▸ DATA SUPPLIED:

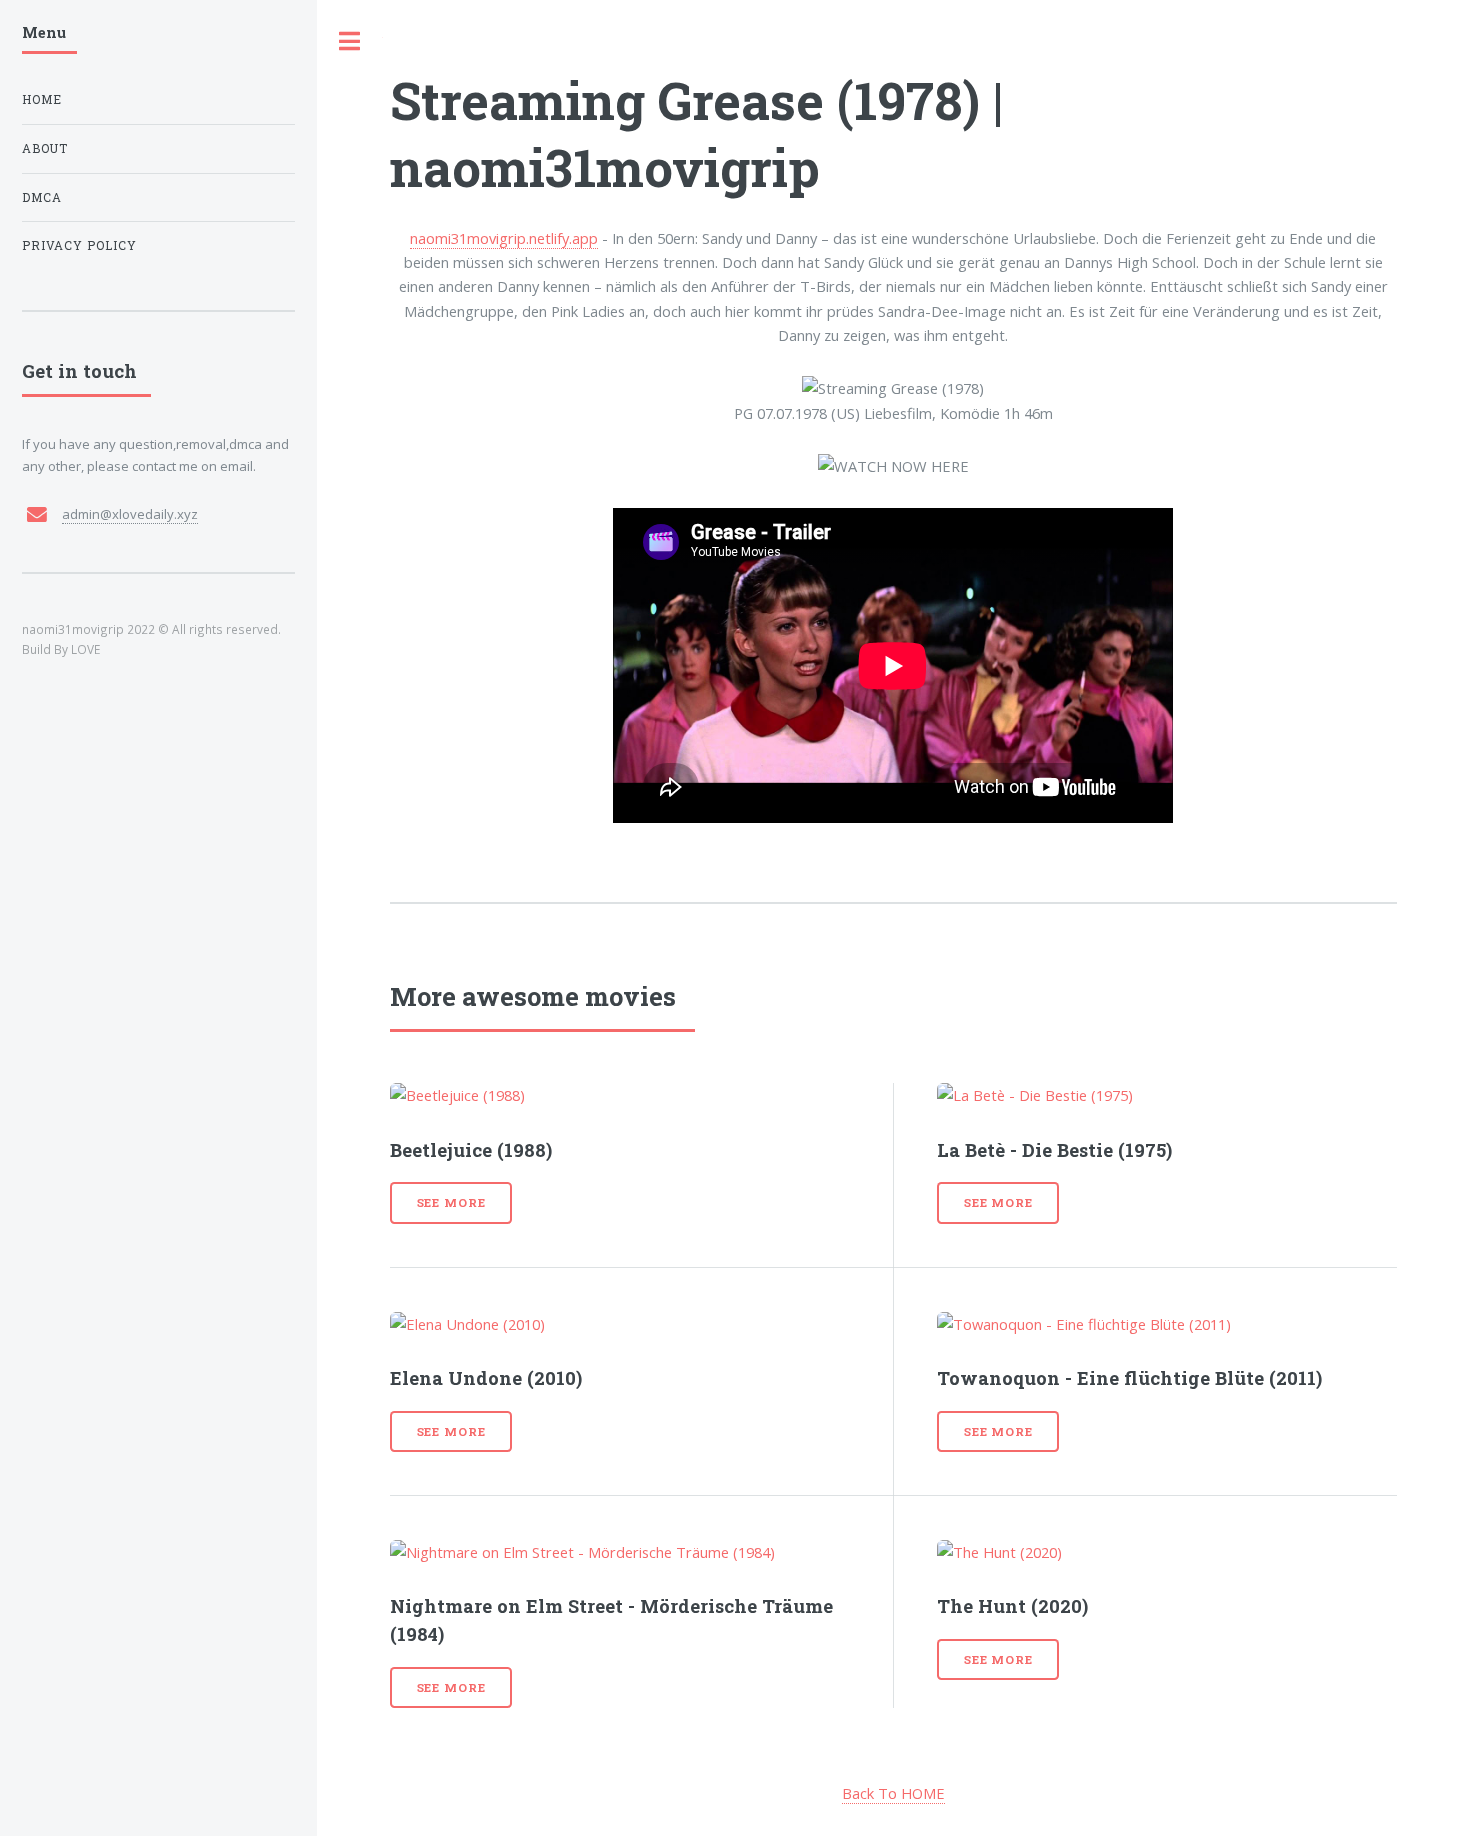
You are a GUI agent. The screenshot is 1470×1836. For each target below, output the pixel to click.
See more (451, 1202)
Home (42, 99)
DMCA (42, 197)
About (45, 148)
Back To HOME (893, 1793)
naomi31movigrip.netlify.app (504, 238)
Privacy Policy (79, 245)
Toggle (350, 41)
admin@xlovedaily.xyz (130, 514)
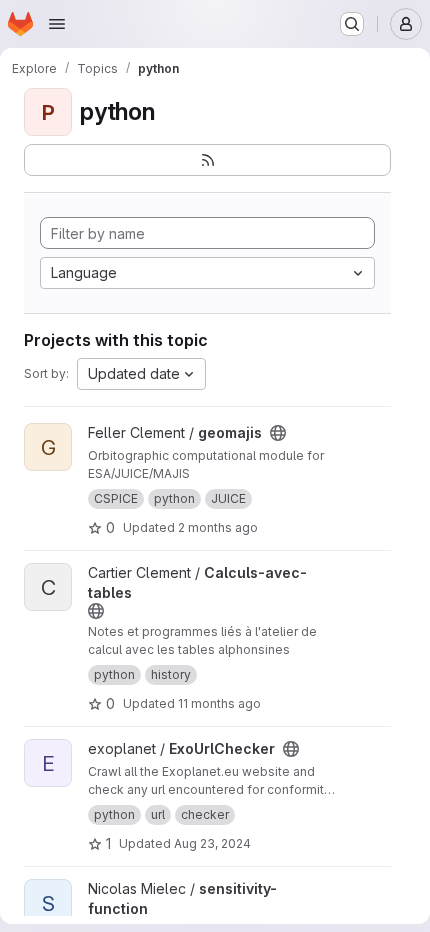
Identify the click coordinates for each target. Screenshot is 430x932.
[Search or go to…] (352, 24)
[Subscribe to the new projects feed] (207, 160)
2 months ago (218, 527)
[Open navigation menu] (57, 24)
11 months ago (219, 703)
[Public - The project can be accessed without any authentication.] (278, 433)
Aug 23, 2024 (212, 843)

▸ ACTIVITY: Only the lines from the beginning of the listing up to and including the line with "11 months ago (219, 703)" should appear in the reply, copied word for word and free of pictures.

▸ OUTPUT FOR THIS EXERCISE:
You are a GUI agent. The screenshot is 1470×1836. For each target below, output the pixel to click.
See more (451, 1202)
Home (42, 99)
DMCA (42, 197)
About (45, 148)
Back To HOME (893, 1793)
naomi31movigrip.netlify.app (504, 238)
Privacy Policy (79, 245)
Toggle (350, 41)
admin@xlovedaily.xyz (130, 514)
Identify the click coordinates for each target. Screenshot is 430x932.
[Search or go to…] (352, 24)
[Subscribe to the new projects feed] (207, 160)
2 months ago (218, 527)
[Open navigation menu] (57, 24)
11 months ago (219, 703)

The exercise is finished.